Pretty soon we are going to have automated lights out factories, robotic tractors, and perhaps even a leap forward in the biolgical sciences e.g. gene therapy. It is not a streatch to consider that a form of artificial intelligences via our machines (robots) comes true, making human labor even less important.
At that point, we don’t measure productivity the same any more, we measure it as the others have mentioned, as a quality of life indicator.
If you went back to 1945 and told them about our information revolution, they would have said, “gee you must have real leisure lifestyle.” Then we would have to tell them, No, we actually work more than you do and are going into debt peonage.
So, the money system is the most important thing, especially for the future that is fast approaching. If we want good outputs, then our debt money system should be scrapped.
It seems somewhat obvious that Germany is already implementing the solution to the growth question: work sharing, profit sharing and resource conservation. The two ends of the continuum are the economy works for the people or people work for the economy. Profit sharing will allow the industrious to be properly rewarded.
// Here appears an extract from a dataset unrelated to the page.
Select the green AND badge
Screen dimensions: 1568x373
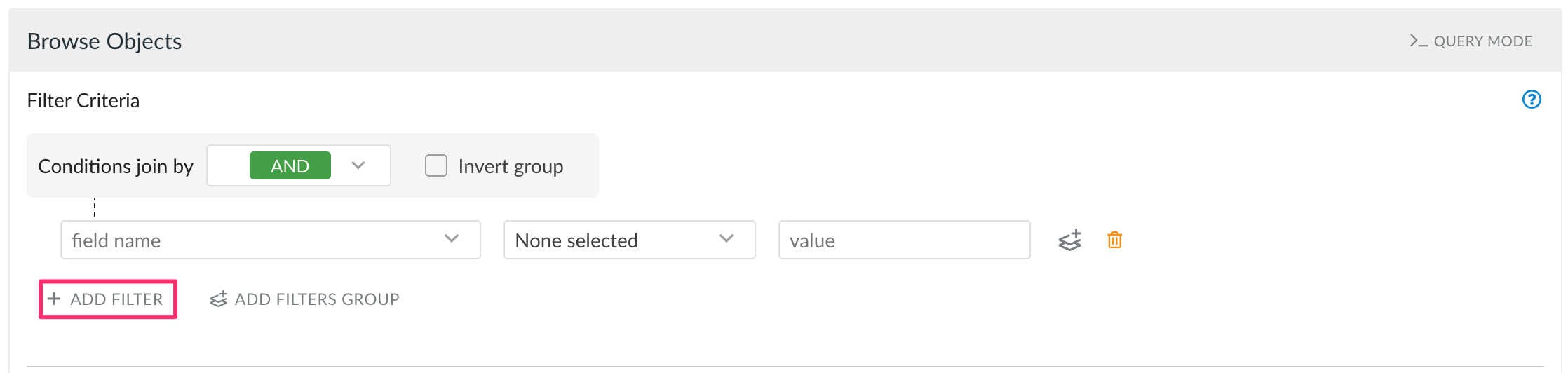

This article says absolutely nothing about the economist Walt Rostow, who began working on the problem of technology waves over fifty years ago. He’s widely read outside the United States but is often suppressed as a heretic in American graduate programs, which isn’t surprising given how theological classical economics has become. Since Gordon appears ignorant of this literature, he appears to fall into several traps.
If I remember my coursework with him twenty years ago, Rostow categorized the development waves into four groups (with the relevant networks for lateral trade in parentheses):
1) steam power (the river system)
2) railroads/steel (the rail network/telegraph)
3) airplanes/analog/electricity/cars/petrochemicals/phones/portable internal combustion engine (highways/phone network/radio/TV)
4) digital computers/lasers/semiconductors/advanced materials (the internet)
5) genetic engineering/nano machines (in the process of being born)
Rostow overlapped his work with Kondratieff waves in natural resource development and the fit was quite good at explaining events like the Great Depression and those projects that brought us out of it like the Tennessee Valley Authority (TVA).
Every technology wave has an arc of returns. They rise at the start and diminish at the end. Rail was running out of steam by 1929 and the new had not yet taken off. The curve is shaped like an S. Think of a stock chart on Intel or Microsoft (or the Shanghai index, for that matter – China’s been absorbing all of these previously suppressed technologies for the last twenty years so the effect is compressed and pronounced).
“Trees don’t grow to the sky,” Rostow was fond of saying. Towards the end of that arc, returns on investment peter out and you get all sorts of social, political and economic upheaval. He was fond of noting in class how this always lead to a resurgence of Malthusian thinking and articles about the “end of growth” just like this one from Vox.
I wouldn’t worry too much about our present depression. We’re probably on the verge of replacing petroleum with either solar cells derived from semiconductor lithography processes or cold fusion (NASA’s using it and a half-dozen firms are seeking patents on it, so it’s not as crazy as it sounds). Either one will be a lot more efficient than petroleum. We’ve about squeezed the last dramatic efficiency gains out of oil. If you don’t believe me about these trends, take a look at the efficiency curve of solar power over the last twenty years and compare it with a transistor count on CPU’s since 1974. Then compare it with a cost curve of oil.
(Hint from Rostow about winning arguments with monetarists: never admit the price of money is central to anything. Growth is all about the application of knowledge to resources whereas money is just points on a board.)
Solar and Thorium, maybe. The so-called “cold fusion” is mostly fraud. The hucksters (like Rossi) just want to sell stock to “accredited investors”. There may be some real unexplained phenomena, but there is no evidence of any nuclear process, and still no evidence that it is a viable energy source.